REPUBLIKA.CO.ID, JAKARTA -- Lembaga Perlindungan Saksi dan Korban (LPSK) bersama Satuan Tugas Perlindungan Anak bersepakat menyiapkan strategi penanganan dan perlindungan terhadap anak. Maraknya kasus pencabulan dan kekerasan terhadap perempuan dan anak di Tanah Air beberapa waktu terakhir, mendasari digelarnya kopi darat yang difasilitasi LPSK di Jakarta, Jumat (4/3).
Ketua LPSK Abdul Haris Semendawai mengatakan, persoalan kekerasan terhadap anak ini bagaikan puzzle. Bila posisi salah satu puzzle tidak tepat, maka tidak menjadi gambar utuh. Karena itu dibutuhkan kesatuan gerak dari sejumlah pihak yang konsen agar permasalahan anak dapat diselesaikan dengan baik, sesuai tugas dan kewenangan masing-masing. “Semua pihak memang sudah bergerak, tapi mengingat banyaknya tugas, diperlukan strategi bersama,” kata Semendawai.

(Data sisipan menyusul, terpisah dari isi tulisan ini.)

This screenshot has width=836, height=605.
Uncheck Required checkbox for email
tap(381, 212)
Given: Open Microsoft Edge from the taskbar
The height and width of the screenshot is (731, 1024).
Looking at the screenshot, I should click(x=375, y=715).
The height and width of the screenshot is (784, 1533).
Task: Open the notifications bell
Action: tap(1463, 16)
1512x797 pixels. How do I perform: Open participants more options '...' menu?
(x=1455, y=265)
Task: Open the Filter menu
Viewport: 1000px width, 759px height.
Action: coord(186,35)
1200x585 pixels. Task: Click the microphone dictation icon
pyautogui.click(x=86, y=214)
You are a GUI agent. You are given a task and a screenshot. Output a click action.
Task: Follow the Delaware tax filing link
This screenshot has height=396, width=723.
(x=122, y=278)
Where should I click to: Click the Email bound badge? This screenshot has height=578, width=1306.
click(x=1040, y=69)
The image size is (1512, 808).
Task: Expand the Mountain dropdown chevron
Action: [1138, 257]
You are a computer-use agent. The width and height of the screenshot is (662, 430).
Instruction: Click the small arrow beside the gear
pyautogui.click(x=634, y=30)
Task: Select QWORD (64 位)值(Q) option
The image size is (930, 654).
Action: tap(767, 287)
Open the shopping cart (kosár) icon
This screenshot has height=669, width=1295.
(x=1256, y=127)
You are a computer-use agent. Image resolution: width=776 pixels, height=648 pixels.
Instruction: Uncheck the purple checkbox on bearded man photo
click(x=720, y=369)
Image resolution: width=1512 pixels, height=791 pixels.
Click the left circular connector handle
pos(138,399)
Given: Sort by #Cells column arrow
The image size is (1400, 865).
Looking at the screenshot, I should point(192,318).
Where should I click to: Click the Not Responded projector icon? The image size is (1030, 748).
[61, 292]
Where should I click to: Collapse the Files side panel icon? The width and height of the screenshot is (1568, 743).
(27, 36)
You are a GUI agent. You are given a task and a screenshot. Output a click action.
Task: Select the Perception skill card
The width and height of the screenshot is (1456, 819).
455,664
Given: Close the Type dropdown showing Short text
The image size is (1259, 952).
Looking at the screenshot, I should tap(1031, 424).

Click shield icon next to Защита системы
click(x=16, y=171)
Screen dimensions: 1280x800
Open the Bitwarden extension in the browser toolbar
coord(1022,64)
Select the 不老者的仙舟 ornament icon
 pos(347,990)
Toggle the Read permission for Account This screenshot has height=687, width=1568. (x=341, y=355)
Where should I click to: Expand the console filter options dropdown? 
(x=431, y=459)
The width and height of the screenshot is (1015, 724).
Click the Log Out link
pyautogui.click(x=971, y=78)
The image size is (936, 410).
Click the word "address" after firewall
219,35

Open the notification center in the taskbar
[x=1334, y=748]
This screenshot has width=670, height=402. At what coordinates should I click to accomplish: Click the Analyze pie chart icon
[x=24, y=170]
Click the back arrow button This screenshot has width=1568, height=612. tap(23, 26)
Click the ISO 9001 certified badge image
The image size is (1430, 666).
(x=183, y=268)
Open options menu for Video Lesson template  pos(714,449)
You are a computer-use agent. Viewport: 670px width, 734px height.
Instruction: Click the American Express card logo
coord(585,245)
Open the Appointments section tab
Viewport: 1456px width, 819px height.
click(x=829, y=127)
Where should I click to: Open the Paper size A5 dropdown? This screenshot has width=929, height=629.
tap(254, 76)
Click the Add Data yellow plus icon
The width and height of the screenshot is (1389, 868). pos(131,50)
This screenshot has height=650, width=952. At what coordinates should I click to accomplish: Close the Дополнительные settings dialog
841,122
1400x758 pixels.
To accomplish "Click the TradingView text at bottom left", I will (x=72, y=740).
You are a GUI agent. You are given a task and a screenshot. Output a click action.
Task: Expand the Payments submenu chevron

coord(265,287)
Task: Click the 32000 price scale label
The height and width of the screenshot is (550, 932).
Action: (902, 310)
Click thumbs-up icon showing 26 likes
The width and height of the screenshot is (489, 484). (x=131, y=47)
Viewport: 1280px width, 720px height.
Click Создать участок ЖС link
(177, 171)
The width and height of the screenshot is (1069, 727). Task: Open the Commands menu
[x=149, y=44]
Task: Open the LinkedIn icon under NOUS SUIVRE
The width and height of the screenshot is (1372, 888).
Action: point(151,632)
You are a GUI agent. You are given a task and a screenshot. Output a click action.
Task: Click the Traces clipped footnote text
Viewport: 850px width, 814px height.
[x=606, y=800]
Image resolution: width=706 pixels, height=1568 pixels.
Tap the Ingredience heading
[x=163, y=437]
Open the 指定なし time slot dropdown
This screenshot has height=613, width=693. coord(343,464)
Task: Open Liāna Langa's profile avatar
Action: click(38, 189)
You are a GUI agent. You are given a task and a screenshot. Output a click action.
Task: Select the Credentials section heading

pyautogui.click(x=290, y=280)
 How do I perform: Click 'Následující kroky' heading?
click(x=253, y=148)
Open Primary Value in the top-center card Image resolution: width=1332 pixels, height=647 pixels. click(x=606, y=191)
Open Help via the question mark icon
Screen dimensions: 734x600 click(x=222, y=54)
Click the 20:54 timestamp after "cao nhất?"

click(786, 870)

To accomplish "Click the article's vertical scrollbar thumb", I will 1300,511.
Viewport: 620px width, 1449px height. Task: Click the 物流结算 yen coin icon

Begitu pun jika masing-masing bergerak tapi tidak ada strategi bersama. Dia mengatakan penanganan akan dilakukan secara parsial. Bahkan, bukan tidak mungkin terjadinya gesekan di lapangan.
Tenaga Ahli LPSK, Syahrial Martanto Wiryawan menambahkan, kata kunci dalam masalah ini yaitu sinergitas antarlembaga yang menangani dan peduli terhadap anak. Syahrial juga mengusulkan adanya semacam kode etik yang mengikat aparat penegak hukum dan pemangku kepentingan dalam mengurus kasus anak sehingga ada pedoman. “Dengan begitu, perlakuan penanganan kasus anak antardaerah bisa sama,” kata Syahrial.
Sekretaris Satgas Perlindungan Anak, Ilma Sovri Yanti berharap, bermula dari pertemuan yang dilaksanakan di kantor LPSK tersebut, ke depan akan lahir pertemuan-pertemuan lanjutan. Sehingga, menjadi sebuah gerakan untuk mempermudah kerja-kerja kemanusiaan, khususnya dalam menangani persoalan yang melibatkan anak yang sifatnya berjejaring.
“Kekerasan terhadap anak bisa menjadi salah satu kasus yang harus diutamakan sehingga bisa di-cut birokrasinya,” ucap Ilma.